— START Material shown —
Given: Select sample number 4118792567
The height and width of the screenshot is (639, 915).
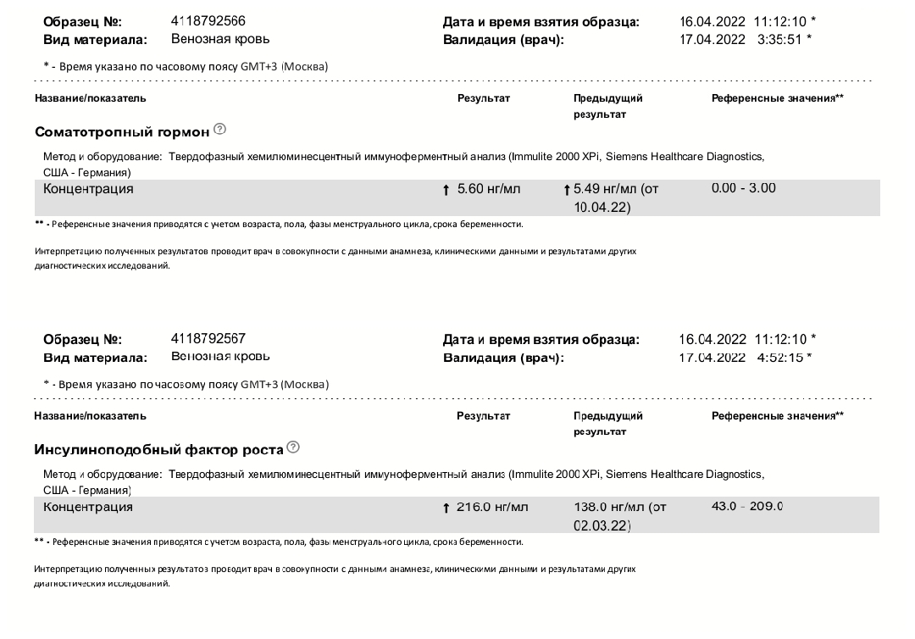Looking at the screenshot, I should click(208, 339).
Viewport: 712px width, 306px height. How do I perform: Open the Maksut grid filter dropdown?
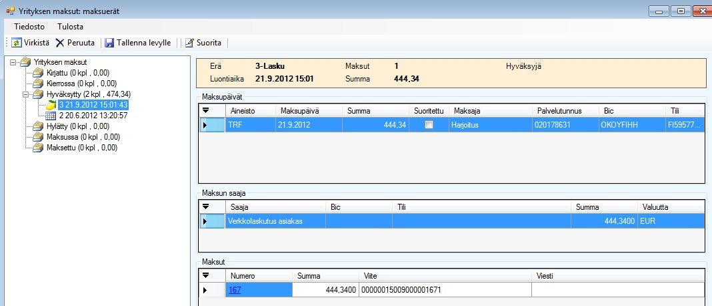click(206, 275)
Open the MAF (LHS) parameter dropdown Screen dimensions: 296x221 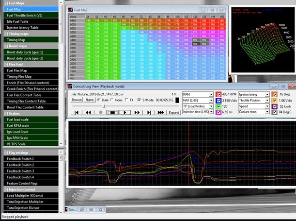(210, 100)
— END Material shown —
Objective → Find every line above that contains the word "height" and copy each one.

Answer for this exercise →
The height and width of the screenshot is (639, 915).
Viewport: 712px width, 306px height. How do I perform: Open the Maksut grid filter dropdown?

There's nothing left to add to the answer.